Rush Limbaugh has been on a several day long sexist tirade against Georgetown Law student Sandra Fluke, who testified before Congress on the Obama administration’s proposed rule requiring employers to provide contraception coverage in their health plans. Limbaugh’s misogynistic attacks have earned him the condemnation of 75 Democratic lawmakers and lost him the support of at least four advertisers.

Conservatives have tried to frame the debate over the contraception rule as one of religious freedom, while progressives have countered that it’s simply about women’s health. However, as New Deal 2.0’s Bryce Covert noted, providing access to contraception is also simply good economic policy:

Research consistently demonstrates a link between decreased fertility thanks to contraception and increased female employment. And right on cue, women, freed up from unwanted child bearing and child rearing, consequently flooded the workforce after the pill became widely accessible. In 1950, 18 million women were in the workforce. By the 1980s, the pill’s impact had had such an effect that 60 percent of women of reproductive age were employed. By 2000, the ranks of women in the workforce had more than tripled since the ’50s, rising to 66 million. Overall, from 1970 to 2009 women went from holding 37 percent of all jobs to almost half of them.

This change has had a significant impact on women’s lives and families, the fallout of which is still reverberating throughout the culture wars. But the impact on our economy is easy to quantify. The private sector has long recognized this fact: consulting giant McKinsey explains that without the huge increase in women’s workforce participation since the 1970s, “our economy would be 25% smaller today — an amount equal to the combined GDP of Illinois, California and New York.”

According to the Economist, since the 1970’s, “back-of-the-envelope calculations suggest that the employment of extra women has not only added more to GDP than new jobs for men but has also chipped in more than either capital investment or increased productivity.”

And then, of course, there are the health care savings that come with contraception.

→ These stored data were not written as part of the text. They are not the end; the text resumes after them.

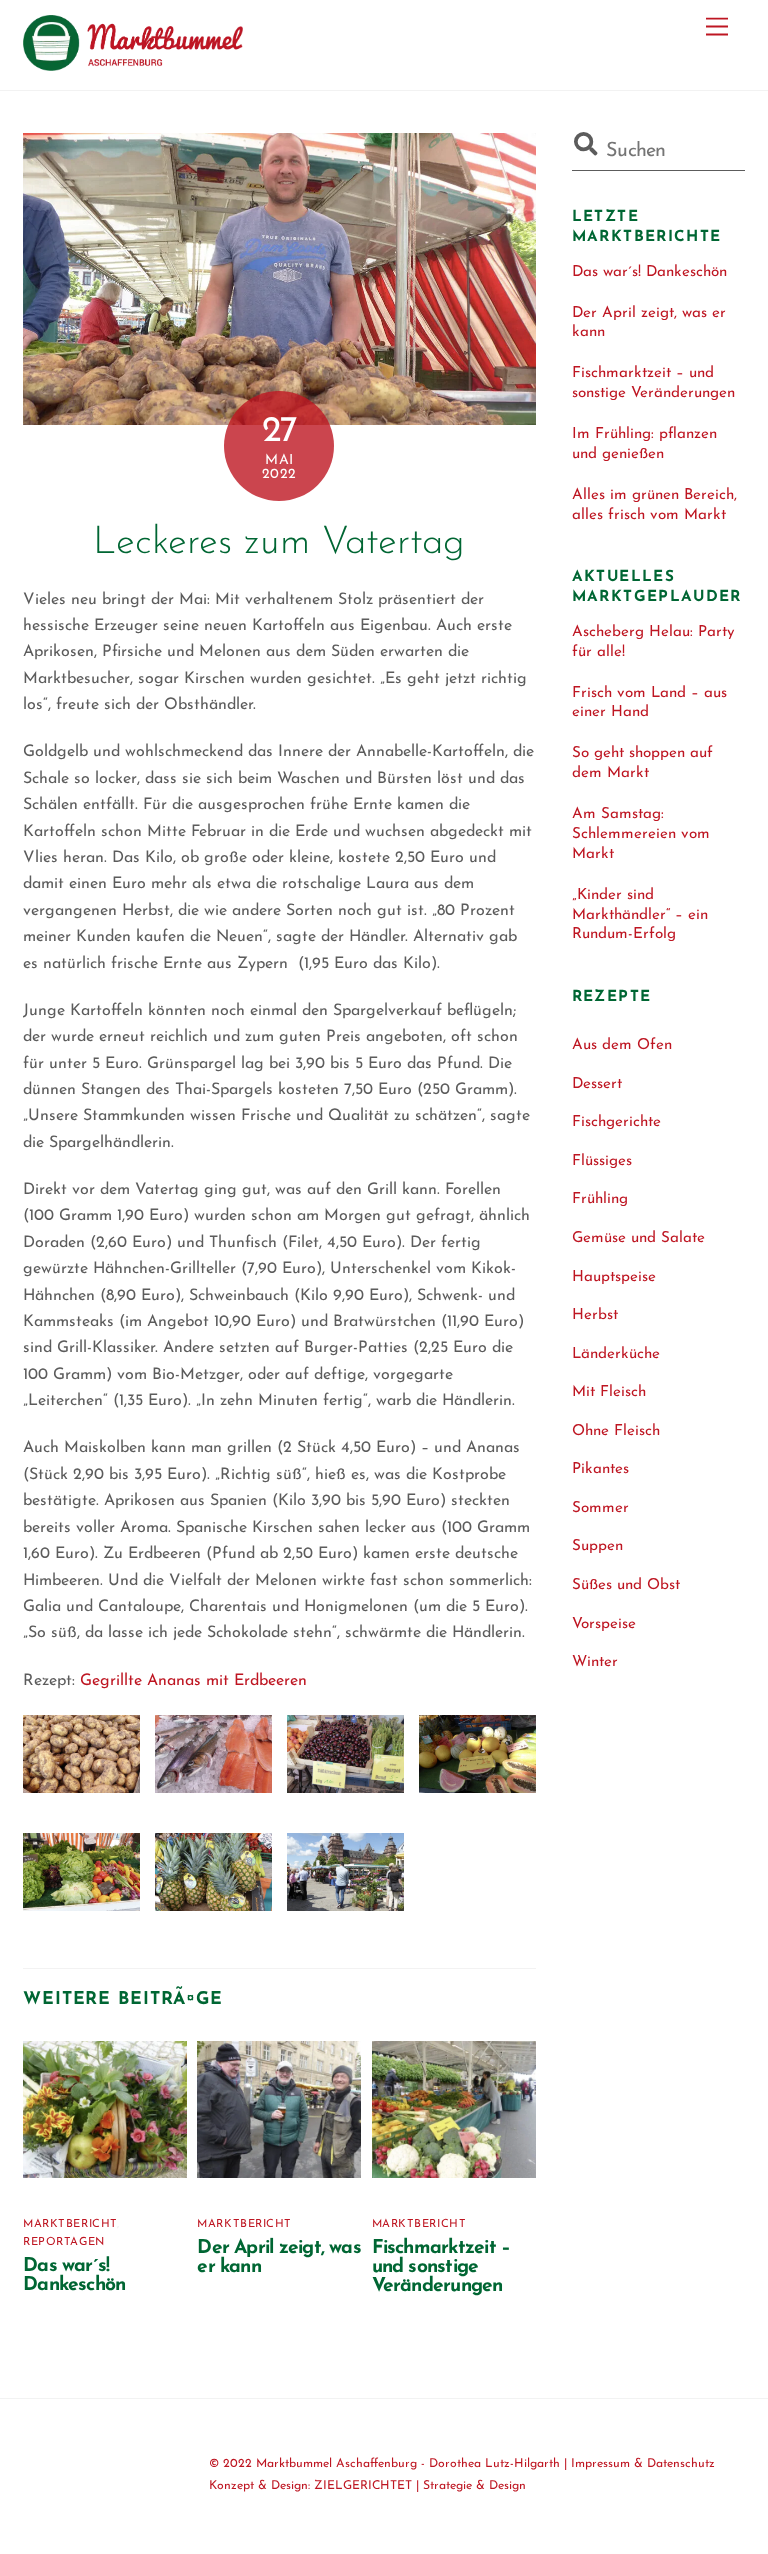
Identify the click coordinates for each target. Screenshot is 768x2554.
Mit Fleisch (609, 1392)
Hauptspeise (614, 1277)
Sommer (600, 1508)
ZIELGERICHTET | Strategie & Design (420, 2486)
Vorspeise (604, 1624)
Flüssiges (602, 1161)
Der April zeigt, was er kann (649, 323)
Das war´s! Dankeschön (74, 2276)
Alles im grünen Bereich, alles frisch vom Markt (654, 505)
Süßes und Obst (626, 1585)
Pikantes (600, 1469)
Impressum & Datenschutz (643, 2464)
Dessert (597, 1084)
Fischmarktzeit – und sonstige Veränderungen (441, 2267)
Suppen (597, 1546)
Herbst (595, 1315)
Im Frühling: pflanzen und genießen (644, 444)
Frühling (600, 1199)
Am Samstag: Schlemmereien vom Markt (641, 834)
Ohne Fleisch (616, 1431)
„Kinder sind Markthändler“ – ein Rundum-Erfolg (640, 915)
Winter (595, 1662)
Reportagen (64, 2242)
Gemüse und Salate (638, 1238)
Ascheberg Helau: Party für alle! (653, 642)
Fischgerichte (616, 1122)
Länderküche (616, 1354)
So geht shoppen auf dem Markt (642, 763)
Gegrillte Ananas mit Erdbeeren (193, 1681)
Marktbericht (70, 2224)
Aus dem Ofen (622, 1045)
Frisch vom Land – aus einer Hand (649, 703)
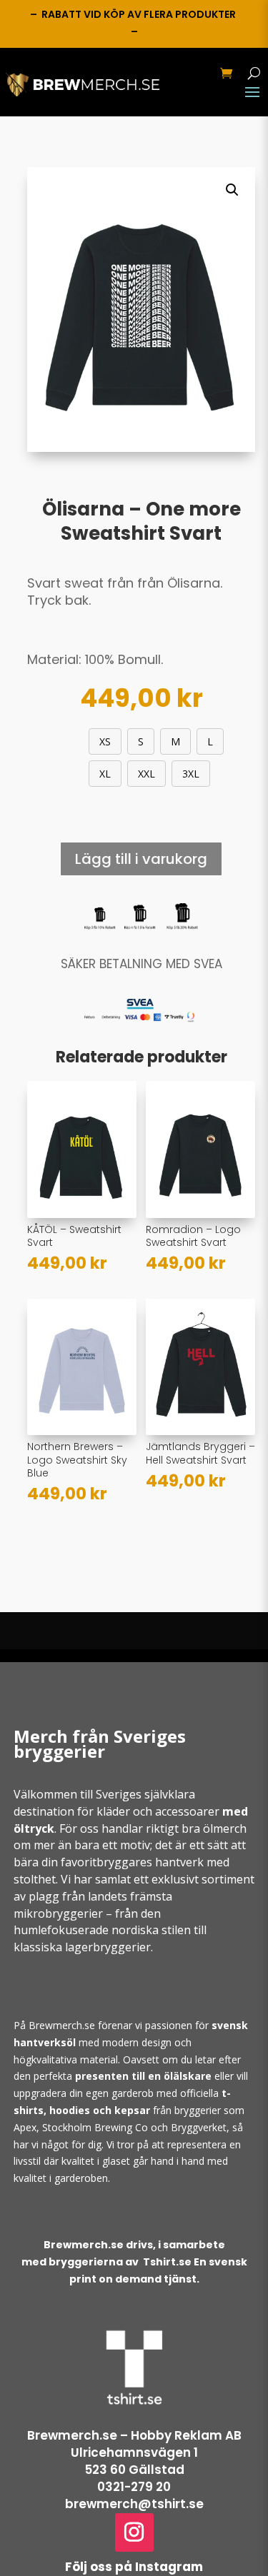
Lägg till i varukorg (141, 859)
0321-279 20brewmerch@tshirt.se (134, 2495)
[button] (232, 190)
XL (105, 773)
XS (105, 741)
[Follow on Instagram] (134, 2532)
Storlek (58, 739)
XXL (146, 773)
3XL (190, 773)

Nationally, every dollar spent on family planning saves $3 in Medicaid costs. According to the Guttmacher Institute, “every $1 spent on public funding for family planning saves taxpayers $3.74 in pregnancy-related costs.” When California spent $400 million on family planning services in 2002, “$1.1 billion was saved in public funds that would have been spent on medical care, income support, and social services through averting pregnancies up to age two, and $2.2 billion up to age five.”